--- BEGIN Reading passage ---

HDS

Exercise 15.18: Lower Bounds for Additive Nonparametric Regression

chapter 15

(a)

We use the Yang–Baron version of Fano’s method. This time, we do not keep track of the constants. First, we need a lemma about packing $[N]^d$, which is a simplified version of Lemma 4(a) by Raskutti, Wainright, and Yu (2012).

Lemma. Let $d \in \N$ be even. Let $M$ be the $d/2$-packing number of $G = [N]^d$ for some $N \in \N$ with respect to the Hamming distance $\rho\ss{H}$. Then \begin{equation} \log M \ge \frac{d}{64} \log N \end{equation} if $N \ge 6$.

Proof. The cardinality of a $d/2$-Hamming ball centred at some $u \in G$ is at most $\binom{d}{d/2} N^{d/2}$: fix $d - d/2$ out of $d$ coordinates and arbitrarily vary the other $d/2$ coordinates over the $N$ values. Therefore, if $M \binom{d}{d/2} N^{d/2} < |G| = N^d$, then we can find a $v \in G$ which is at Hamming distance $d/2$ from all elements in the packing; and we can keep doing this until $M \binom{d}{d/2} N^{d/2} \ge N^d$: \begin{equation} M \ge \frac{1}{\binom{d}{d/2}}N^{\frac{d}{2}} \overset{\text{(i)}}{\ge} \parens{\frac{1}{2e}}^{d/2} N^{\frac{d}{2}} \end{equation} using in (i) the upper bound $\binom{n}{k} \le (\frac{en}{k})^k$. Therefore, \begin{equation} \log M \ge \frac{d}{2} \log\frac{N}{2e} \ge \frac{d}{64} \log N \end{equation} if $N \ge 6$. \(\blacksquare\)

Every $f \in \F$ can be written as $f(x) = \sum_{j=1}^d g_j(x_j)$ where, for all $j \in [d]$, $g_j \in \G$. Moreover, assuming that the elements $g_j$ are centred and the measure over the inputs is a product measure, \begin{equation} \norm{f}^2_2 = \sum_{j=1}^d \norm{g_j}_2^2. \end{equation} From this decomposition of $\norm{f}_2^2$, we deduce that \begin{equation} \log N(\e, \F, \norm{\vardot}_2) \le d \log N(\e / \sqrt{d}, \G, \norm{\vardot}_2). \end{equation} We similarly lower bound the packing number. For this, we use the lemma to construct elements in $f$ which all differ for at least $d/2$ functions in $\G$: \begin{equation} \log M(2 \delta, \F, \norm{\vardot}_2) \gtrsim d \log M(2 \delta / \sqrt{d / 2}, \G, \norm{\vardot}_2) \end{equation} if $M \ge 6$, which corresponds to a sufficient small choice of $\delta > 0$. We will later see that $\delta^2 \propto d (\sigma / n)^{2 \alpha / (2 \alpha + 1)}$, which puts a universal requirement on $(d, \sigma, n)$, e.g. $n$ sufficiently large based on $(d, \sigma)$.

--- END Reading passage ---

**Required task a:** Report every line in the rows below that contains the string "малого", treating upper and lower case as distinct.

--- BEGIN Supplied material ---

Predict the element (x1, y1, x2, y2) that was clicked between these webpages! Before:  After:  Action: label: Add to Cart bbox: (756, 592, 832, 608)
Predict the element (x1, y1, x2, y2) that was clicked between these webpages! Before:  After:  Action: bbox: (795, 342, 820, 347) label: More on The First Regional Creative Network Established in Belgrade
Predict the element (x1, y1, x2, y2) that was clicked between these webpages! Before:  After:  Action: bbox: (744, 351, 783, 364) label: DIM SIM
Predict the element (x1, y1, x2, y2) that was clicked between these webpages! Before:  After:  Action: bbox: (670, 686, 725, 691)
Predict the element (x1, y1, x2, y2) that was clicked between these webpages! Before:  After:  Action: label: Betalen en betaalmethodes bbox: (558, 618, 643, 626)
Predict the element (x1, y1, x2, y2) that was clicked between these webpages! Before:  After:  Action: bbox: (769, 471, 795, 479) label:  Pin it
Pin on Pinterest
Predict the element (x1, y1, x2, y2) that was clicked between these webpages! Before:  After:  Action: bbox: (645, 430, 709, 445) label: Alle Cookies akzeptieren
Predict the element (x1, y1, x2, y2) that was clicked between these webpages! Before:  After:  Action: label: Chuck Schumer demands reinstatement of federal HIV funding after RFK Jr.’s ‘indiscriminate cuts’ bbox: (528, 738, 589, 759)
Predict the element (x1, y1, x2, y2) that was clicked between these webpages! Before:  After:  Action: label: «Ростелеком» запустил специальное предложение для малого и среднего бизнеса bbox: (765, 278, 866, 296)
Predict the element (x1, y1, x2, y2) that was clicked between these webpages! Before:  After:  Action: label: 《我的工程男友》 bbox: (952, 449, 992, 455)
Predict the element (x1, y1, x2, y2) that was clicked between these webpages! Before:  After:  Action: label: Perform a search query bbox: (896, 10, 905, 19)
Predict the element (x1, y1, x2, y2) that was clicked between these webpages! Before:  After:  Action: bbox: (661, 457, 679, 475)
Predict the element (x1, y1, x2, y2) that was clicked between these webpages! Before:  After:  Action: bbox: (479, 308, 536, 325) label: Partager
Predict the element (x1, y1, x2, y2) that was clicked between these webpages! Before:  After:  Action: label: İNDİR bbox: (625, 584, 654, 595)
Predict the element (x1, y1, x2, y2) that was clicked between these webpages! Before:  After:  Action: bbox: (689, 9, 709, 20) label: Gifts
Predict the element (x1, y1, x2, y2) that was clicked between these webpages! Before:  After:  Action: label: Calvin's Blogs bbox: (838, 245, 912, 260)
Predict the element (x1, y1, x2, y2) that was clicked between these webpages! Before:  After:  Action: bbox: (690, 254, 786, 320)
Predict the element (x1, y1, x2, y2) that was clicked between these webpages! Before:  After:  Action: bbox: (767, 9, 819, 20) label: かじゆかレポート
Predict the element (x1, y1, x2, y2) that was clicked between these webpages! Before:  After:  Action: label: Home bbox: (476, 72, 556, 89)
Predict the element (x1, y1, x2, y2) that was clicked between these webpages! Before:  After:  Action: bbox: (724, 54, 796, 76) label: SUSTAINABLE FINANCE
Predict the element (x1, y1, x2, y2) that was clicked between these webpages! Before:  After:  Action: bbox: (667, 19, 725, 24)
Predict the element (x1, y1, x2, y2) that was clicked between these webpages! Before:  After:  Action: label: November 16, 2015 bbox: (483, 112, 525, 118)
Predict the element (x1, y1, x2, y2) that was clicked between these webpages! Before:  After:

--- END Supplied material ---

**Required task b:** Print the passage of the additive regression exercise from "We use the Yang–Baron" to "and Yu (2012).", copied word for word.

**Result a:**
Predict the element (x1, y1, x2, y2) that was clicked between these webpages! Before:  After:  Action: label: «Ростелеком» запустил специальное предложение для малого и среднего бизнеса bbox: (765, 278, 866, 296)

**Result b:**
We use the Yang–Baron version of Fano’s method. This time, we do not keep track of the constants. First, we need a lemma about packing $[N]^d$, which is a simplified version of Lemma 4(a) by Raskutti, Wainright, and Yu (2012).